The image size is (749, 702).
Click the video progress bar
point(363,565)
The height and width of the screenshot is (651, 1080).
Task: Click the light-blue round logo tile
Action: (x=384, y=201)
::::::::::
**EXERCISE**
Please convert the lines above into a Markdown table with the columns Row and Text, numbering each line and leaving out any blank ones.

**THE REPLY**
| Row | Text |
|---|---|
| 1 | The image size is (749, 702). |
| 2 | Click the video progress bar |
| 3 | point(363,565) |
| 4 | The height and width of the screenshot is (651, 1080). |
| 5 | Task: Click the light-blue round logo tile |
| 6 | Action: (x=384, y=201) |